(Collected data)
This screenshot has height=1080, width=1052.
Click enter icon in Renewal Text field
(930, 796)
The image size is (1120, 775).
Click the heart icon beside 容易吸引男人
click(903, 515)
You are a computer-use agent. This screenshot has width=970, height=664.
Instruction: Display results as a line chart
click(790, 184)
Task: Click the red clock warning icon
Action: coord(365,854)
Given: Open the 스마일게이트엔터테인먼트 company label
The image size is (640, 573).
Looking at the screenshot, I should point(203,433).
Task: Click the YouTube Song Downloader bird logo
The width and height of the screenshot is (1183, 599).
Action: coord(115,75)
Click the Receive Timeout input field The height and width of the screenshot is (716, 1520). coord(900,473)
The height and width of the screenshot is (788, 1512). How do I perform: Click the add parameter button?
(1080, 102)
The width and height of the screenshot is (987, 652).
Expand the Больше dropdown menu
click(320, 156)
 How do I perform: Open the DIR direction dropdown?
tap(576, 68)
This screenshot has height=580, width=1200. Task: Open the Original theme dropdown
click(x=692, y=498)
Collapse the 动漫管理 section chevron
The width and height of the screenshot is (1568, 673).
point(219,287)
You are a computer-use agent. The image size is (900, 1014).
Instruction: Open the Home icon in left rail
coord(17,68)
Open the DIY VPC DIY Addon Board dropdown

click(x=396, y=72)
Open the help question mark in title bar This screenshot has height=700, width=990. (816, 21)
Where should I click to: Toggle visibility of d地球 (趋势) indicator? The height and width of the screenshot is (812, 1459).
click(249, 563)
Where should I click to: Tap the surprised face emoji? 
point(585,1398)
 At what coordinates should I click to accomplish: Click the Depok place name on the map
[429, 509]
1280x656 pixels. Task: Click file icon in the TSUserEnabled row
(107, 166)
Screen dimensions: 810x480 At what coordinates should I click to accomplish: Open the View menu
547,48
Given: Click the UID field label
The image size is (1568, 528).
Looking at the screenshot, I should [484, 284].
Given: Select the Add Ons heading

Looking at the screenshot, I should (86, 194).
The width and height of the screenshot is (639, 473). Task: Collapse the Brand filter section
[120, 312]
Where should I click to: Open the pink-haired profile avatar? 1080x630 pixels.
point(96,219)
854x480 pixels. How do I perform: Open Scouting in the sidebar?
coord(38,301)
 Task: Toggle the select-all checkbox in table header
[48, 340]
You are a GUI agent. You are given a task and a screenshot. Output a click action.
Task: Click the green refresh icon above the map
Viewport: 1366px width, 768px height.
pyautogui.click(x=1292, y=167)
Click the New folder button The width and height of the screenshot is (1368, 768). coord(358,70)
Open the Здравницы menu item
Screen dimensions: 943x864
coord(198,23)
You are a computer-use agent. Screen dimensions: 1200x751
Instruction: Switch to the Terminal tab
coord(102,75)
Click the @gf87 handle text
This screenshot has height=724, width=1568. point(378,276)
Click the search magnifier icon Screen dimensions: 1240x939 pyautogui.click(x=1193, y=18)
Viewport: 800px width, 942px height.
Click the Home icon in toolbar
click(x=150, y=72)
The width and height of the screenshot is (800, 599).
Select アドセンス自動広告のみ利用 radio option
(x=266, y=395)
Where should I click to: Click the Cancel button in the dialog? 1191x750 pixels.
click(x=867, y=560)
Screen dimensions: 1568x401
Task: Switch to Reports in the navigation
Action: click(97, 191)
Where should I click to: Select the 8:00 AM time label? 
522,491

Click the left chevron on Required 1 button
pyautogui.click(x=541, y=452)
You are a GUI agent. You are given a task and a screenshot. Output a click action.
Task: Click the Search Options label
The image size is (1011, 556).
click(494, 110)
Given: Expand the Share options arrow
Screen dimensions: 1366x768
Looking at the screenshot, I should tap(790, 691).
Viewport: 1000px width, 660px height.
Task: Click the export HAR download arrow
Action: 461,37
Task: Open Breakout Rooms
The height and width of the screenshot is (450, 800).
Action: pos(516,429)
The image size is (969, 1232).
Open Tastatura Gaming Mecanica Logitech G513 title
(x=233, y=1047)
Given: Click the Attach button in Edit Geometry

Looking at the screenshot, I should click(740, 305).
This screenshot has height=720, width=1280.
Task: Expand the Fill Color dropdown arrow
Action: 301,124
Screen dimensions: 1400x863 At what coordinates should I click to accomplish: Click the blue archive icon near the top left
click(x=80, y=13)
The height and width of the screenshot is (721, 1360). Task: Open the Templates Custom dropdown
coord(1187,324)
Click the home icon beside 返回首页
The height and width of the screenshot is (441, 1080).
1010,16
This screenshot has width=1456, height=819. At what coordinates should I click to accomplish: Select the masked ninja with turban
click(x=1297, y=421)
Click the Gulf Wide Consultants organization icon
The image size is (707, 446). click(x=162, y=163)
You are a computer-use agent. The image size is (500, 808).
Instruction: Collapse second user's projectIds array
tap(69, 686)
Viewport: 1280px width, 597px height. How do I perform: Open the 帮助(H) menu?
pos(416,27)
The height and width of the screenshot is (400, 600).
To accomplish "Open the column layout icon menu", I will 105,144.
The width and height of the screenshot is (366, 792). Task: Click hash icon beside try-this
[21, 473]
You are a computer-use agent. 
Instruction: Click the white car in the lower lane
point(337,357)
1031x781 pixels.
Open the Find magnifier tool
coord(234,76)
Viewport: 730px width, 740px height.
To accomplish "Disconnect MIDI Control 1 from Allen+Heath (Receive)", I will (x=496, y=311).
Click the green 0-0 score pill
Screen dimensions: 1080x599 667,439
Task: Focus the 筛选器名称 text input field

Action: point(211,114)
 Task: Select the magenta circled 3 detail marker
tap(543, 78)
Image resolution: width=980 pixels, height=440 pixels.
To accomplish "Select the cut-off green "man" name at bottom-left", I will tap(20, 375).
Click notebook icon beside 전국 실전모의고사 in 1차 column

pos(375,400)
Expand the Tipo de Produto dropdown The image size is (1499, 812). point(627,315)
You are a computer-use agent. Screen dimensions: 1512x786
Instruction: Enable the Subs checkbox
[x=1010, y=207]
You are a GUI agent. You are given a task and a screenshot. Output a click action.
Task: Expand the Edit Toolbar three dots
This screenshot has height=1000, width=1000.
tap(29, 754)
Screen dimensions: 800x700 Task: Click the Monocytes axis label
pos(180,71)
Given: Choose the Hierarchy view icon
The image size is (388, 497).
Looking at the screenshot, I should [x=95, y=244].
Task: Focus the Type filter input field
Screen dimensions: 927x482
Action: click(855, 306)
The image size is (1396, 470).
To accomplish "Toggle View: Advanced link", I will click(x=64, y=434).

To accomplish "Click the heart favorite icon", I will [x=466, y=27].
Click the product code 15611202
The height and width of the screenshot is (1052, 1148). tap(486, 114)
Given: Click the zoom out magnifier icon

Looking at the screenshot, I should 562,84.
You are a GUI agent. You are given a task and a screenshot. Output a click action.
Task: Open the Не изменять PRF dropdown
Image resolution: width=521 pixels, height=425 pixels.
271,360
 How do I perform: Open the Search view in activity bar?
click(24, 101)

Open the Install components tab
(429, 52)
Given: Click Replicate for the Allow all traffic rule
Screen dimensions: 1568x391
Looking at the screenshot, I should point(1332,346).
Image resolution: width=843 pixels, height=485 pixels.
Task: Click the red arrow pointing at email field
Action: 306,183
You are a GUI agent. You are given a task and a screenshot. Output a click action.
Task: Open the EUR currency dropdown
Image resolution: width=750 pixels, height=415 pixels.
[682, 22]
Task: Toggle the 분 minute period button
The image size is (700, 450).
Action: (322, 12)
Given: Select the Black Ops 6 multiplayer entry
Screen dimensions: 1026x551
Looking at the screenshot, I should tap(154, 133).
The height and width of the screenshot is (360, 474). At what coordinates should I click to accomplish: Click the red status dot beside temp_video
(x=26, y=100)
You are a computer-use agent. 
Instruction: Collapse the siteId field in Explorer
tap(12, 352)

### EXERCISE DESCRIPTION:
From the records above, extract every entry verbatim.

### SOLUTION TO THIS EXERCISE:
This screenshot has height=1080, width=1052.
Click enter icon in Renewal Text field
(930, 796)
The image size is (1120, 775).
Click the heart icon beside 容易吸引男人
click(903, 515)
You are a computer-use agent. This screenshot has width=970, height=664.
Instruction: Display results as a line chart
click(790, 184)
Task: Click the red clock warning icon
Action: coord(365,854)
Given: Open the 스마일게이트엔터테인먼트 company label
The image size is (640, 573).
Looking at the screenshot, I should point(203,433).
Task: Click the YouTube Song Downloader bird logo
The width and height of the screenshot is (1183, 599).
Action: coord(115,75)
Click the Receive Timeout input field The height and width of the screenshot is (716, 1520). coord(900,473)
The height and width of the screenshot is (788, 1512). How do I perform: Click the add parameter button?
(1080, 102)
The width and height of the screenshot is (987, 652).
Expand the Больше dropdown menu
click(320, 156)
 How do I perform: Open the DIR direction dropdown?
tap(576, 68)
This screenshot has height=580, width=1200. Task: Open the Original theme dropdown
click(x=692, y=498)
Collapse the 动漫管理 section chevron
The width and height of the screenshot is (1568, 673).
point(219,287)
You are a computer-use agent. The image size is (900, 1014).
Instruction: Open the Home icon in left rail
coord(17,68)
Open the DIY VPC DIY Addon Board dropdown

click(x=396, y=72)
Open the help question mark in title bar This screenshot has height=700, width=990. (816, 21)
Where should I click to: Toggle visibility of d地球 (趋势) indicator? The height and width of the screenshot is (812, 1459).
click(249, 563)
Where should I click to: Tap the surprised face emoji? 
point(585,1398)
 At what coordinates should I click to accomplish: Click the Depok place name on the map
[429, 509]
1280x656 pixels. Task: Click file icon in the TSUserEnabled row
(107, 166)
Screen dimensions: 810x480 At what coordinates should I click to accomplish: Open the View menu
547,48
Given: Click the UID field label
The image size is (1568, 528).
Looking at the screenshot, I should [484, 284].
Given: Select the Add Ons heading

Looking at the screenshot, I should (86, 194).
The width and height of the screenshot is (639, 473). Task: Collapse the Brand filter section
[120, 312]
Where should I click to: Open the pink-haired profile avatar? 1080x630 pixels.
point(96,219)
854x480 pixels. How do I perform: Open Scouting in the sidebar?
coord(38,301)
 Task: Toggle the select-all checkbox in table header
[48, 340]
You are a GUI agent. You are given a task and a screenshot. Output a click action.
Task: Click the green refresh icon above the map
Viewport: 1366px width, 768px height.
pyautogui.click(x=1292, y=167)
Click the New folder button The width and height of the screenshot is (1368, 768). coord(358,70)
Open the Здравницы menu item
Screen dimensions: 943x864
coord(198,23)
You are a computer-use agent. Screen dimensions: 1200x751
Instruction: Switch to the Terminal tab
coord(102,75)
Click the @gf87 handle text
This screenshot has height=724, width=1568. point(378,276)
Click the search magnifier icon Screen dimensions: 1240x939 pyautogui.click(x=1193, y=18)
Viewport: 800px width, 942px height.
Click the Home icon in toolbar
click(x=150, y=72)
The width and height of the screenshot is (800, 599).
Select アドセンス自動広告のみ利用 radio option
(x=266, y=395)
Where should I click to: Click the Cancel button in the dialog? 1191x750 pixels.
click(x=867, y=560)
Screen dimensions: 1568x401
Task: Switch to Reports in the navigation
Action: click(97, 191)
Where should I click to: Select the 8:00 AM time label? 
522,491

Click the left chevron on Required 1 button
pyautogui.click(x=541, y=452)
You are a GUI agent. You are given a task and a screenshot. Output a click action.
Task: Click the Search Options label
The image size is (1011, 556).
click(494, 110)
Given: Expand the Share options arrow
Screen dimensions: 1366x768
Looking at the screenshot, I should tap(790, 691).
Viewport: 1000px width, 660px height.
Task: Click the export HAR download arrow
Action: 461,37
Task: Open Breakout Rooms
The height and width of the screenshot is (450, 800).
Action: pos(516,429)
The image size is (969, 1232).
Open Tastatura Gaming Mecanica Logitech G513 title
(x=233, y=1047)
Given: Click the Attach button in Edit Geometry

Looking at the screenshot, I should click(740, 305).
This screenshot has height=720, width=1280.
Task: Expand the Fill Color dropdown arrow
Action: 301,124
Screen dimensions: 1400x863 At what coordinates should I click to accomplish: Click the blue archive icon near the top left
click(x=80, y=13)
The height and width of the screenshot is (721, 1360). Task: Open the Templates Custom dropdown
coord(1187,324)
Click the home icon beside 返回首页
The height and width of the screenshot is (441, 1080).
1010,16
This screenshot has width=1456, height=819. At what coordinates should I click to accomplish: Select the masked ninja with turban
click(x=1297, y=421)
Click the Gulf Wide Consultants organization icon
The image size is (707, 446). click(x=162, y=163)
You are a computer-use agent. The image size is (500, 808).
Instruction: Collapse second user's projectIds array
tap(69, 686)
Viewport: 1280px width, 597px height. How do I perform: Open the 帮助(H) menu?
pos(416,27)
The height and width of the screenshot is (400, 600).
To accomplish "Open the column layout icon menu", I will 105,144.
The width and height of the screenshot is (366, 792). Task: Click hash icon beside try-this
[21, 473]
You are a computer-use agent. 
Instruction: Click the white car in the lower lane
point(337,357)
1031x781 pixels.
Open the Find magnifier tool
coord(234,76)
Viewport: 730px width, 740px height.
To accomplish "Disconnect MIDI Control 1 from Allen+Heath (Receive)", I will (x=496, y=311).
Click the green 0-0 score pill
Screen dimensions: 1080x599 667,439
Task: Focus the 筛选器名称 text input field

Action: point(211,114)
 Task: Select the magenta circled 3 detail marker
tap(543, 78)
Image resolution: width=980 pixels, height=440 pixels.
To accomplish "Select the cut-off green "man" name at bottom-left", I will tap(20, 375).
Click notebook icon beside 전국 실전모의고사 in 1차 column

pos(375,400)
Expand the Tipo de Produto dropdown The image size is (1499, 812). point(627,315)
You are a computer-use agent. Screen dimensions: 1512x786
Instruction: Enable the Subs checkbox
[x=1010, y=207]
You are a GUI agent. You are given a task and a screenshot. Output a click action.
Task: Expand the Edit Toolbar three dots
This screenshot has height=1000, width=1000.
tap(29, 754)
Screen dimensions: 800x700 Task: Click the Monocytes axis label
pos(180,71)
Given: Choose the Hierarchy view icon
The image size is (388, 497).
Looking at the screenshot, I should [x=95, y=244].
Task: Focus the Type filter input field
Screen dimensions: 927x482
Action: click(855, 306)
The image size is (1396, 470).
To accomplish "Toggle View: Advanced link", I will click(x=64, y=434).

To accomplish "Click the heart favorite icon", I will [x=466, y=27].
Click the product code 15611202
The height and width of the screenshot is (1052, 1148). tap(486, 114)
Given: Click the zoom out magnifier icon

Looking at the screenshot, I should 562,84.
You are a GUI agent. You are given a task and a screenshot. Output a click action.
Task: Open the Не изменять PRF dropdown
Image resolution: width=521 pixels, height=425 pixels.
271,360
 How do I perform: Open the Search view in activity bar?
click(24, 101)

Open the Install components tab
(429, 52)
Given: Click Replicate for the Allow all traffic rule
Screen dimensions: 1568x391
Looking at the screenshot, I should point(1332,346).
Image resolution: width=843 pixels, height=485 pixels.
Task: Click the red arrow pointing at email field
Action: 306,183
You are a GUI agent. You are given a task and a screenshot. Output a click action.
Task: Open the EUR currency dropdown
Image resolution: width=750 pixels, height=415 pixels.
[682, 22]
Task: Toggle the 분 minute period button
The image size is (700, 450).
Action: (322, 12)
Given: Select the Black Ops 6 multiplayer entry
Screen dimensions: 1026x551
Looking at the screenshot, I should tap(154, 133).
The height and width of the screenshot is (360, 474). At what coordinates should I click to accomplish: Click the red status dot beside temp_video
(x=26, y=100)
You are a computer-use agent. 
Instruction: Collapse the siteId field in Explorer
tap(12, 352)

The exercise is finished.